Interviews originally broadcast on SoundArt Radio (based in Dartington, Devon, UK)
This post first appeared April 19, 2009 on PeterBright.info
Creativity is something we are all born with to greater or lesser degrees. It is a vital part of our physiological make up and development. We learn to play and fantasize as children, skills we carry forward into our adulthood. However, if creativity takes hold of your entire existence then it becomes a disease that is parasitic, eating away at your whole world. It might sound melodramatic but creativity can become a cancer of the body or the trigger for psychotic episodes.
Listen to Alisha, a doctor, a GP who is also a poet. I try to find out if creativity is a madness, a disease, an anesthetic or a poison but find out that maybe it could be a ‘Zebra’. Does she use creativity in diagnosis and consultation.
Can a creative person ever be truly happy as they constantly strive for perfection in their chosen art? Listen to an interview with Garry Smout, who talks about the problems of using early portable black and white video cameras in the 1970’s, pioneering literary review website the Barcelona Review, early synths and how to kill your babies. The problem with being creative is that everything has to be pushed to the limits.
I did an interview with Jake Bright about the difference between playing bass for ‘The Dastards’ and double bass with The North Devon Sinfonia. This interview took place in-between rehearsals for the Sinfonia’s performance at the Landmark Theatre (Ilfracombe) which was on April 18th 2009. The programme included: Brahms’ Academic Festival Overture, Strauss’ Four Last Songs with the soprano Naomi Harvey from the Welsh National Opera and finally Tchaikovsky’s Symphony No. 5, op.64. The disciplines required for both instruments influences Jake’s own compositions.
There is also an interview with Dave and Sadie Green. Dave is a photographer and Sadie has spent the last few years in the funding side of the Arts. This interview discusses the demise of ‘ArtsCulture’ in Devon and the vacuum left behind by this organisations disappearance.
What’s it really like living with creativity? Look back over the years at the tortured artists, drunken writers and drug-crazed musicians who litter our heritage and you might start to ask the question: is creativity a blessing or a curse?…the temptation to contain creativity and make it conform to ‘the norm’ is what normally happens in businesses. You can’t have a random, inspired, maverick shooting off left right and center – this is chaos….or is it?
Juggling with creativity, trying to make it fit into your daily life is a logistical nightmare. In an interview I did with Claire Barker, an artist, illustrator, author, mother, wife, farmer, she explained to me how she talked to the solicitor of the estate of Ted Hughes (UK poet) to get their permission to use one of his poems and still managed to deliver lambs.
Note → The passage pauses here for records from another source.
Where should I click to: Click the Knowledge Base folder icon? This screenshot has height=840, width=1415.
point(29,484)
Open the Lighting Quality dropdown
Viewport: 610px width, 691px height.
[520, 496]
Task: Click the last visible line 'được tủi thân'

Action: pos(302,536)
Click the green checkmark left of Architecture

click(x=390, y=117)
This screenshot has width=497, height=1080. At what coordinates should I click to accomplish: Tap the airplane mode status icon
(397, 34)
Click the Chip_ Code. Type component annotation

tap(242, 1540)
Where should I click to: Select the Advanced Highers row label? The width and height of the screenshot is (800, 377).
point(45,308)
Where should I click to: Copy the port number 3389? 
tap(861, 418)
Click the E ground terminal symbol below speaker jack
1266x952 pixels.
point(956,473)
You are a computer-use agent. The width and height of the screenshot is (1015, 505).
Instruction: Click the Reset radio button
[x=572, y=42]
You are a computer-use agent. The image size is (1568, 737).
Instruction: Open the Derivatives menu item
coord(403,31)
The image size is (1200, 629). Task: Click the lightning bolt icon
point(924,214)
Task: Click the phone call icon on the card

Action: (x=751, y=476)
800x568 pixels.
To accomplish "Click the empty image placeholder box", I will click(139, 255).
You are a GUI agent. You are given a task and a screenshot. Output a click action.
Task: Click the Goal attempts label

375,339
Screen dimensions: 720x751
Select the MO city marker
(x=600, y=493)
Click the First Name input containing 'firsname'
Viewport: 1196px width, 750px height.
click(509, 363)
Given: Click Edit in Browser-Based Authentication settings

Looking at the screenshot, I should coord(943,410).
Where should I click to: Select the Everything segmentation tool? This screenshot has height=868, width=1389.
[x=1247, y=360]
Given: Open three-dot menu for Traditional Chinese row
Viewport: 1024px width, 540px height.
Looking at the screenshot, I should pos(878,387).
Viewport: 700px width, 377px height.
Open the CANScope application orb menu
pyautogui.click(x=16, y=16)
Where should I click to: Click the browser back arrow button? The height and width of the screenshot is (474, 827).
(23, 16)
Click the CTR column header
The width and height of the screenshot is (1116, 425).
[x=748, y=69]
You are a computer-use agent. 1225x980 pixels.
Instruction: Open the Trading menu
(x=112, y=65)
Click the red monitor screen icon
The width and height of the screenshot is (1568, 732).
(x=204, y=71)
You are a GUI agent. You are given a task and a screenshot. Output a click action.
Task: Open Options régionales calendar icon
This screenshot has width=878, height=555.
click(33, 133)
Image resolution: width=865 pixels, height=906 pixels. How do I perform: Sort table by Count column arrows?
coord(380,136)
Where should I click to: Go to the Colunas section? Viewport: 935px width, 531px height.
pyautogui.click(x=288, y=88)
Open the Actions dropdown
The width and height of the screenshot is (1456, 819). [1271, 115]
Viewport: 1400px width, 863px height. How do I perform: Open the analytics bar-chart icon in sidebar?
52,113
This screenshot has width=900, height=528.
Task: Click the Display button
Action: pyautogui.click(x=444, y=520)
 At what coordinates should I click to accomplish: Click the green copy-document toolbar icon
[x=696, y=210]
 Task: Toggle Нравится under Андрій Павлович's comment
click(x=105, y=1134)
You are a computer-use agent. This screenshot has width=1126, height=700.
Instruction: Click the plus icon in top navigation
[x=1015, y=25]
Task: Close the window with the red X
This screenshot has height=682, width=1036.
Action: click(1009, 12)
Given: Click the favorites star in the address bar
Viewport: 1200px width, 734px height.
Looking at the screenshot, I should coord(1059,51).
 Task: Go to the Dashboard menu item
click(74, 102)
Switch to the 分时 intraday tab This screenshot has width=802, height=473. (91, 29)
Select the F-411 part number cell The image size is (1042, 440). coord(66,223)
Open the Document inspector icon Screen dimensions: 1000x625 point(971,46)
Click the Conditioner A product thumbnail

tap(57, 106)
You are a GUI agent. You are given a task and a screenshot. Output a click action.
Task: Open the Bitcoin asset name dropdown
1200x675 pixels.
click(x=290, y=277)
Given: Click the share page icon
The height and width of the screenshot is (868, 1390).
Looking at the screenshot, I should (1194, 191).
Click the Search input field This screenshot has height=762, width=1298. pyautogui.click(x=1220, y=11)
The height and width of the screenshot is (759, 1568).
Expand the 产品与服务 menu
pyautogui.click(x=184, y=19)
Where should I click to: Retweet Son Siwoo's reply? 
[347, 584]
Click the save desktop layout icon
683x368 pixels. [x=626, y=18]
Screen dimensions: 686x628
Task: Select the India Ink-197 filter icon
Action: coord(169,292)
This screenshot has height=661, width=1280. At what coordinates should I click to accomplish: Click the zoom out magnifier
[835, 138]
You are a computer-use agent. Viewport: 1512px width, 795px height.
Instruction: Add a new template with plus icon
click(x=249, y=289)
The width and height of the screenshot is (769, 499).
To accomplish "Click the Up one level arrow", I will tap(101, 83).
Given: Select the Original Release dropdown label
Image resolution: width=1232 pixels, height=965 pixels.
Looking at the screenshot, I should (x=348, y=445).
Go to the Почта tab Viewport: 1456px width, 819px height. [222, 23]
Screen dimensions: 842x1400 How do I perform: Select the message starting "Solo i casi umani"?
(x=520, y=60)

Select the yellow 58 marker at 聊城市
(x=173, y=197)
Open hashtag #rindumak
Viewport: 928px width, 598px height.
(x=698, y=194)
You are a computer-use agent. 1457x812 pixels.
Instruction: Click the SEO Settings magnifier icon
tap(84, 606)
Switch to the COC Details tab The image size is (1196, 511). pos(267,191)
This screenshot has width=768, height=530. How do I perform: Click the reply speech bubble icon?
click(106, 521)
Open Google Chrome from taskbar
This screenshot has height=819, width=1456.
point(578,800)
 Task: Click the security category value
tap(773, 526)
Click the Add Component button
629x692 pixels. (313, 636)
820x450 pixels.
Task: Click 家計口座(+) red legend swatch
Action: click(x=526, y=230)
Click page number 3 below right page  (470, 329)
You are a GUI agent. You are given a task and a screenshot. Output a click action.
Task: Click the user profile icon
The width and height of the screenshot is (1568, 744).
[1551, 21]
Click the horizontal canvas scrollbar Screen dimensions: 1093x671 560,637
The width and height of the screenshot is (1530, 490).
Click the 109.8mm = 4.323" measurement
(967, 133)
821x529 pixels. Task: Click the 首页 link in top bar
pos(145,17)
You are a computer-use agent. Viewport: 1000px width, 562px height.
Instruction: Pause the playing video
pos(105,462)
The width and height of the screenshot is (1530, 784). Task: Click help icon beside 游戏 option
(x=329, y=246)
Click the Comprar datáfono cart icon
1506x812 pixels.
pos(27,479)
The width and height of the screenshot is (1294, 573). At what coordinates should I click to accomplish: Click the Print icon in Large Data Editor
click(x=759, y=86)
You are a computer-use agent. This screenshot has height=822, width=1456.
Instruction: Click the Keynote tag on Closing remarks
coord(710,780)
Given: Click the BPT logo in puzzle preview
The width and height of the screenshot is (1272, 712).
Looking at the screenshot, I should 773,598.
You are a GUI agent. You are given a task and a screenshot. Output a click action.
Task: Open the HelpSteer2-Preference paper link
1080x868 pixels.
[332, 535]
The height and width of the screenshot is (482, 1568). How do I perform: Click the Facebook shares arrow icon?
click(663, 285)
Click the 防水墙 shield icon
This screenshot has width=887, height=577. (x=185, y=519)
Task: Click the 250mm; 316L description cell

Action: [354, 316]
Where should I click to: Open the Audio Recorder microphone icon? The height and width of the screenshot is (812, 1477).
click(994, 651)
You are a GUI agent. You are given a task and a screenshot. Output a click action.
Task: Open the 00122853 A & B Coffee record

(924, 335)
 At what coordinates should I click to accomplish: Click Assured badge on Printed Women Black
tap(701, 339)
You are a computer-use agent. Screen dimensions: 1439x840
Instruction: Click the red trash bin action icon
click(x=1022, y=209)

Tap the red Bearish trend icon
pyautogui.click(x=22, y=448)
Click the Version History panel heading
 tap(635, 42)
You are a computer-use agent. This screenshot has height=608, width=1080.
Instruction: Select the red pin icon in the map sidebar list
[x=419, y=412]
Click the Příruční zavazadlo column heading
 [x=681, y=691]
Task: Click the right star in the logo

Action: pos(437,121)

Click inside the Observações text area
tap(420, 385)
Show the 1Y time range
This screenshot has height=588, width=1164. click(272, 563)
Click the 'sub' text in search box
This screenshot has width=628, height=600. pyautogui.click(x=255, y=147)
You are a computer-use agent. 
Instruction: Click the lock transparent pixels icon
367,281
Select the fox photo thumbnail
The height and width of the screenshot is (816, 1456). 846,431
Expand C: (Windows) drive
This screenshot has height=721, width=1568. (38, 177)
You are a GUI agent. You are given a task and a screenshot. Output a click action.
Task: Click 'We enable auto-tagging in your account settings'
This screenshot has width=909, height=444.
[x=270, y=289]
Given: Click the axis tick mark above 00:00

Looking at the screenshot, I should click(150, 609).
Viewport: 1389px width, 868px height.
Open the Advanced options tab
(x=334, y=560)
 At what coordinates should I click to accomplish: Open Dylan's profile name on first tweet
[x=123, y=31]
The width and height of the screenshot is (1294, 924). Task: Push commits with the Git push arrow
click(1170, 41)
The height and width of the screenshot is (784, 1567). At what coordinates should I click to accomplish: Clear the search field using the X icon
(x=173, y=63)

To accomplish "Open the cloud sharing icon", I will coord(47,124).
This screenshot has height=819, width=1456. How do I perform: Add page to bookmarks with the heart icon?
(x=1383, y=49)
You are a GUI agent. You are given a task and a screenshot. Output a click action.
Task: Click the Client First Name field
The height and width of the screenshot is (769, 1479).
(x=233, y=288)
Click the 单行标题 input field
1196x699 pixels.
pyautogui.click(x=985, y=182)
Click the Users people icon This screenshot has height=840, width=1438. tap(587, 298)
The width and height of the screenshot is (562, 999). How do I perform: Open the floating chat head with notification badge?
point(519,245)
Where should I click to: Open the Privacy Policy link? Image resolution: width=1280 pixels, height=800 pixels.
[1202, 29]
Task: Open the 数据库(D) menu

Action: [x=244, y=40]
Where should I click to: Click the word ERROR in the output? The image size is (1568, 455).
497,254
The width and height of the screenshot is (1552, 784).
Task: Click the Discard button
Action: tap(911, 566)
Edward James (Ted) Hughes, OM (17 August 1930 – 28 October 1998) was an English poet and children’s writer. Critics routinely rank him as one of the best poets of his generation. Hughes was British Poet Laureate from 1984 until his death.
Hughes was married to American poet Sylvia Plath, from 1956 until her suicide in 1963 at the age of 30. His part in the relationship became controversial to some feminists and (particularly) American admirers of Plath. His last poetic work, Birthday Letters (1998), explored their complex relationship. These poems make reference to Plath’s suicide, but none of them addresses directly the circumstances of her death. A poem discovered in October 2010, Last letter, describes what happened during the three days leading up to Plath’s suicide.